L’équipe conjointe nord et sud-coréenne qui défilera et concourra ensemble à Pyeongchang, et la reprise de la communication qu’elle a initiée, n’est qu’un exemple où les Jeux olympiques et le sport international ont amené des personnes amèrement divisées dans la même pièce pour un échange pacifique.

Les Jeux olympiques contribuent de manière significative au développement du sport dans le monde, notamment dans les pays les plus pauvres, en distribuant une grande partie de ses recettes télévisuelles – 509 millions de dollars US de 2017 à 20.

Une priorité est le sport pour les réfugiés. La toute première équipe olympique de réfugiés, composée d’athlètes issus de camps de réfugiés de quatre pays différents, a concouru à Rio en 2016. De nombreux athlètes olympiques, comme la Canadienne Rosie MacLennan, se sont inspirés de leurs expériences pour contribuer au sport au service du développement dans l’ensemble du Sud.

Pour être sûrs, les Jeux olympiques font face à une foule de défis redoutables, y compris les coûts gigantesques de l’organisation des jeux, la corruption dans la gouvernance, les violations des droits de l’homme et le dopage.

Calgary envisage une candidature pour les Jeux olympiques d’hiver de 2026, ce qui ramènerait les Jeux dans la ville des Prairies pour la première fois depuis 1988. Ici, le patineur artistique Brian Orser porte le drapeau canadien lors des cérémonies d’ouverture des Jeux olympiques d’hiver à Calgary. (THE CANADIAN PRESS/Paul Chiasson)

Les enjeux sont si redoutables que de moins en moins de villes sont intéressées à les accueillir, et dans certains pays libéraux-démocrates, les électeurs ont refusé des candidatures. Il reste à voir si Calgary ira effectivement de l’avant avec ses plans de candidature pour les Jeux olympiques et paralympiques d’hiver de 2026.

S’attaquer à de nombreux défis

Mais je dirais aussi que les dirigeants olympiques se préoccupent de relever ces défis. Une solution à la hausse des coûts est d’utiliser les installations existantes autant que possible, d’étaler les nouvelles installations, en les plaçant là où elles sont le plus nécessaires, comme Toronto l’a fait pour les Jeux panaméricains et parapanaméricains de 2015, et de réduire le nombre de places assises pour les spectateurs, en reconnaissant que la plupart du monde regarde à la télévision.
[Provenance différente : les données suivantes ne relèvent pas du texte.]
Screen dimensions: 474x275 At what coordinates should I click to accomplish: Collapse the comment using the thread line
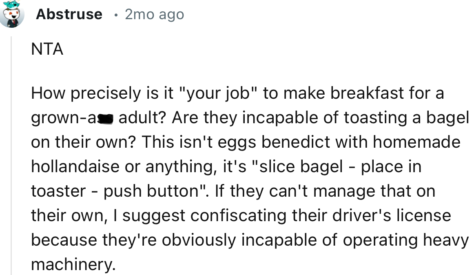(x=11, y=155)
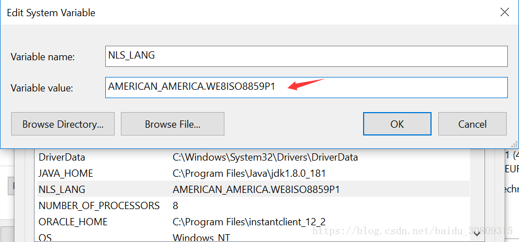Click the Variable value input field
Image resolution: width=519 pixels, height=242 pixels.
(x=306, y=88)
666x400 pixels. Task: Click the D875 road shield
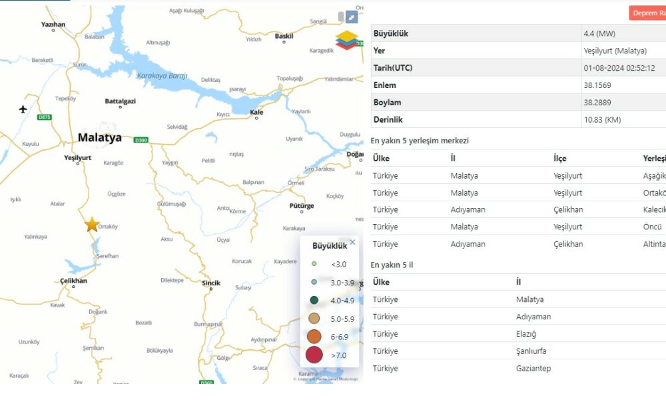click(x=45, y=117)
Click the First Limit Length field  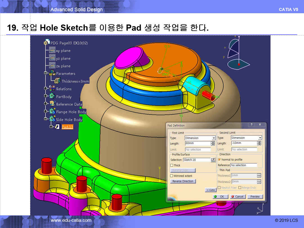point(198,144)
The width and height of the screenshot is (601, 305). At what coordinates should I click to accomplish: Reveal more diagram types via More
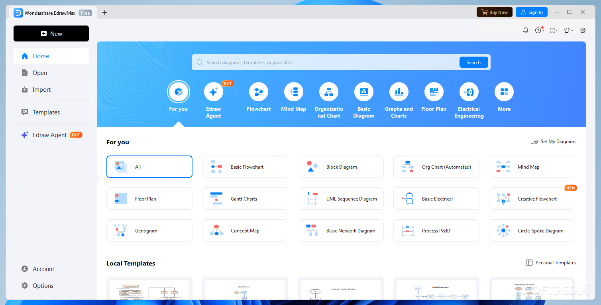[x=504, y=97]
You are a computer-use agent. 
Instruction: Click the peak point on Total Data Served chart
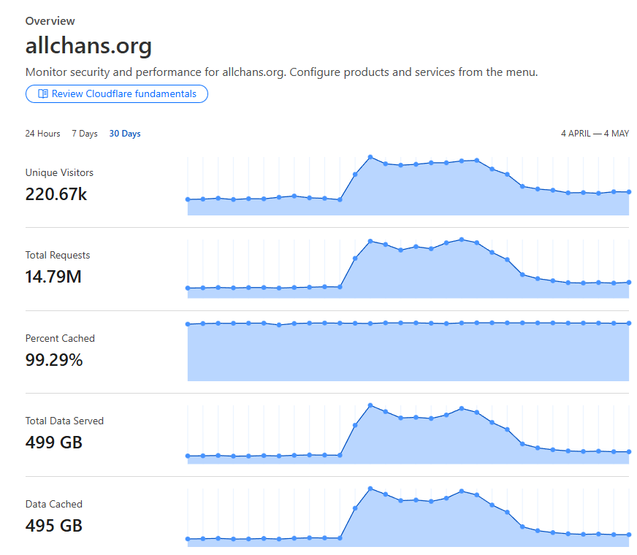click(x=370, y=405)
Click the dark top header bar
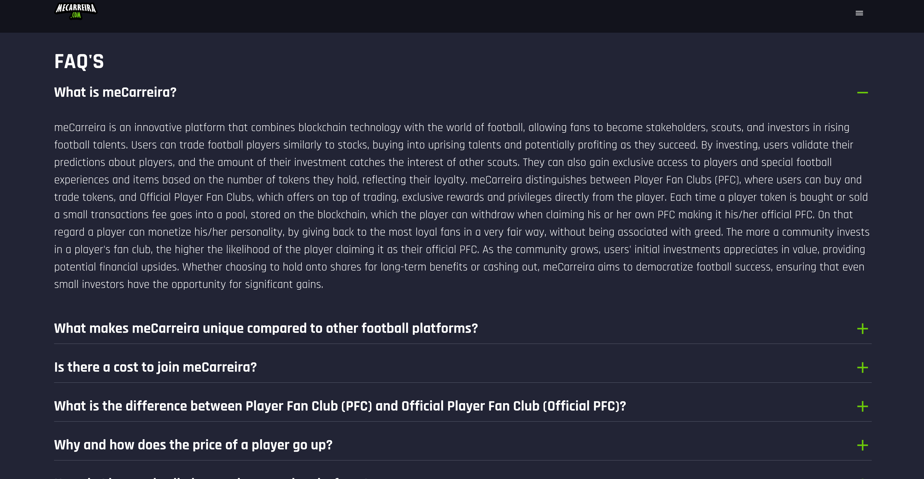 click(x=462, y=16)
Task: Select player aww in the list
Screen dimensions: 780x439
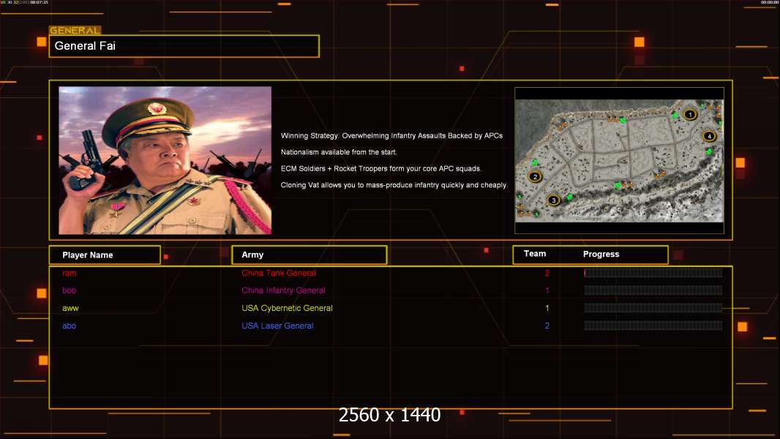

Les Jeux olympiques tentent vigoureusement de prévenir et de punir le dopage, comme l’indique aisément l’actuelle prise de bec avec la Russie.

Bien que les Jeux olympiques aient introduit d’importantes réformes ces dernières années, notamment une comptabilité financière transparente et une affirmation contre la discrimination fondée sur l’orientation sexuelle d’un athlète, il n’est pas facile d’introduire et de mettre en œuvre des changements progressifs d’une manière qui maintienne la cohésion du monde entier.

Je suis enragé par le dopage d’État des Russes à Sotchi et je soutiens les dirigeants olympiques canadiens qui demandent qu’ils soient bannis de Pyeongchang. Pourtant, j’ai des amis européens qui craignent l’isolement de la Russie et applaudissent la gymnastique diplomatique du président du CIO, Thomas Bach, pour équilibrer sanctions et représentation.

Une approche de grande tente nécessite un seuil bas si vous voulez que tout le monde soit là. Si nous ne concourions qu’avec les pays qui partagent nos valeurs, nous aurions en effet très peu de concurrents. Mais cela rend le monde des sports olympiques très difficile à gouverner.

Je suis tout à fait heureux si les gens continuent à critiquer les pratiques olympiques ou les angles morts – je critique certains d’entre eux aussi – mais abandonner le projet parce que le monde sportif international n’est pas parfait serait vraiment à courte vue. Cela priverait également les Canadiens de la possibilité de participer et de contribuer à un mouvement humanitaire qui reste très important.